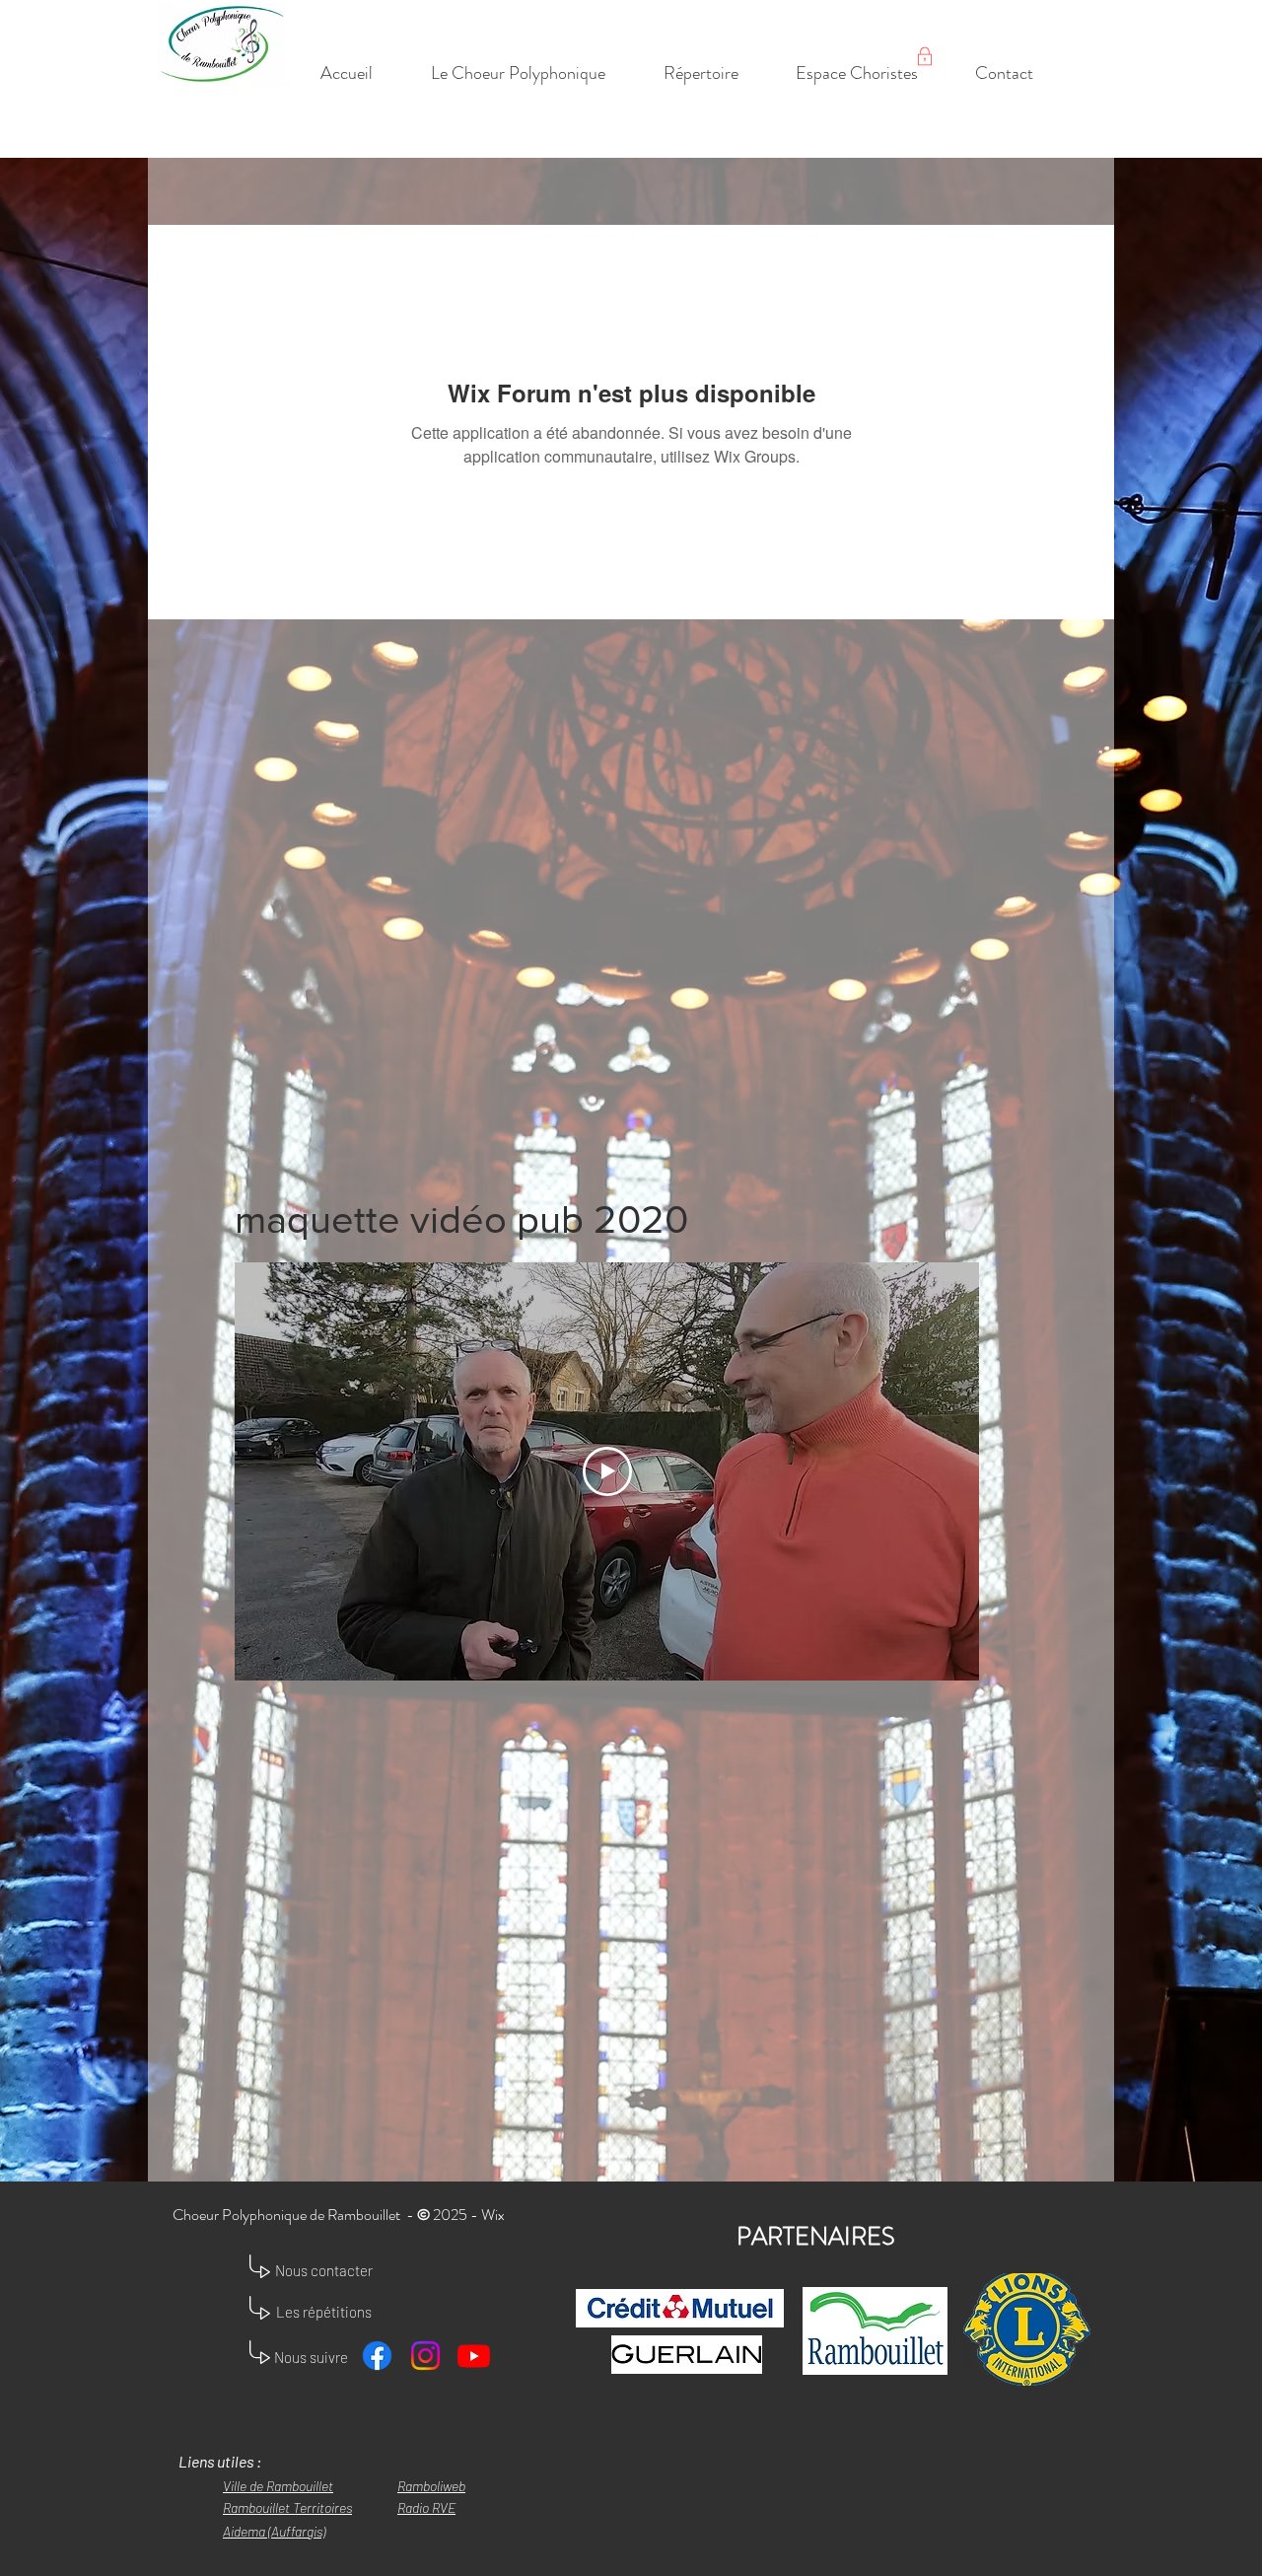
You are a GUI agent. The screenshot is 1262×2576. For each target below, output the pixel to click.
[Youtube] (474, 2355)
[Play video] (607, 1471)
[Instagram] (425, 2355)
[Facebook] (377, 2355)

· · ·

What this task involves
Word for word, set down each record shown above, omitting the pictures.

Solution below
You are a GUI agent. The screenshot is 1262×2576. For each target below, output the pixel to click.
[Youtube] (474, 2355)
[Play video] (607, 1471)
[Instagram] (425, 2355)
[Facebook] (377, 2355)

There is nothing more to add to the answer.